Closed nsamhada closed 3 years ago
Hi,
Thanks for using homoplasyFinder
and sorry it isn't working. HomoplasyFinder
uses a standard newick tree format.
Your first error is caused by your tree
file have an extra bracket somewhere. The other error is caused by a tip label not being found in the FASTA
file.
Most tree building software will be able to output a phylogeny in a newick format, here a few you could try phylip, RAxML, and ape. You could also load your tree into a software like figtree, icytree, or ape and save it as a newick formatted tree file.

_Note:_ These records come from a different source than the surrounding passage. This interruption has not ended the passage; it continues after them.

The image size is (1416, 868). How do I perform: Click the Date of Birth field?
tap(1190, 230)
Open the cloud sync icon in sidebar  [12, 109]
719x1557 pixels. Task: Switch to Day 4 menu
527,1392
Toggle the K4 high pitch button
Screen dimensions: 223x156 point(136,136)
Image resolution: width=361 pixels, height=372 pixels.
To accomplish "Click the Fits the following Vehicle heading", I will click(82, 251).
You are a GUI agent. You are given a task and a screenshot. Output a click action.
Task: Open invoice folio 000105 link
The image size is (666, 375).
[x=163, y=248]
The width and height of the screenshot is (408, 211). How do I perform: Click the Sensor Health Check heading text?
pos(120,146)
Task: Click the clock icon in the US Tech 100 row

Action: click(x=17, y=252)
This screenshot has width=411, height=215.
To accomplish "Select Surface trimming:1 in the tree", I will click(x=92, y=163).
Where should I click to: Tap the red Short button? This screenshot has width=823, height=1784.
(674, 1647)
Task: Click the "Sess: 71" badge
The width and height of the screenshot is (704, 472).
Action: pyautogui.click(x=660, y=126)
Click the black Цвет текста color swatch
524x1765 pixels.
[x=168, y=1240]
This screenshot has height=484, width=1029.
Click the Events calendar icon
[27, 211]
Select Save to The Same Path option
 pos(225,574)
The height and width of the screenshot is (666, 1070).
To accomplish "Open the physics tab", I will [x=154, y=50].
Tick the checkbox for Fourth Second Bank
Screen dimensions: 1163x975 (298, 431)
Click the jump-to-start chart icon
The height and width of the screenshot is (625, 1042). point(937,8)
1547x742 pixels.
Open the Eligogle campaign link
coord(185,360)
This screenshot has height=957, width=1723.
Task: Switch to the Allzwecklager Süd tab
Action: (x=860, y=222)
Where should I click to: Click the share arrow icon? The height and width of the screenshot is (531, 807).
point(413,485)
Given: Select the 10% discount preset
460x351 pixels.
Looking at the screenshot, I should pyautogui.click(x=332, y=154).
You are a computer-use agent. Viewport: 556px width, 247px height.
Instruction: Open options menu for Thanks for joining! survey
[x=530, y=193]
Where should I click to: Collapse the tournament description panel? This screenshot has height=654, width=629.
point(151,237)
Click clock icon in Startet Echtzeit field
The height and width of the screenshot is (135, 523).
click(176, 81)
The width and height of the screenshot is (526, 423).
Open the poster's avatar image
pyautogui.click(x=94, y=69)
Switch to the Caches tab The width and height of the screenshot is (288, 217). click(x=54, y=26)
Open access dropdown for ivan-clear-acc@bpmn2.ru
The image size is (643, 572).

I hope the above is useful.
Thank you for you for your quick reply!
Once I do convert the tree into Newick format, I get the error: "ERROR!! The following sequence name: "NC_045512.2 Severe acute respiratory syndrome coronavirus 2 isolate Wuhan-Hu-1, complete genome" isn't present as a tip label in the newick tree file. The sequence and tip IDs must match exactly. Error: no more error handlers available (recursive errors?); invoking 'abort' restart"
The sequence name that is not found is for the reference genome. Do you think that has to do with it?
Hi,
That error means the sequence ID ("NC_045512.2 Severe acute respiratory syndrome coronavirus 2 isolate Wuhan-Hu-1, complete genome"
) present in the FASTA
file is not present in the tree
file as a tip label. To check this you can open the tree
file and search for it.
The quickest solution is just to open the FASTA file, remove the sequence and label for "NC_045512.2 Severe acute respiratory syndrome coronavirus 2 isolate Wuhan-Hu-1, complete genome"
and save the file as a different FASTA
file that you can then send to homoplasyFinder
.
It worked thank you!
Hello, it seems as though the phylogenetic trees I try to make are always faulty. I tried two different methods, and one provided this error: Error in rJava::.jcall(javaHomoplasyFinderClass, method = "runHomoplasyFinderFromR", : java.lang.NumberFormatException: For input string: "1e-08)"
and the other provided this: complete genome" isn't present as a tip label in the newick tree file. The sequence and tip IDs must match exactly.
What is a good way to build my phylogenetic tree using my aligned fasta sequences so that it can work as an input for the tool?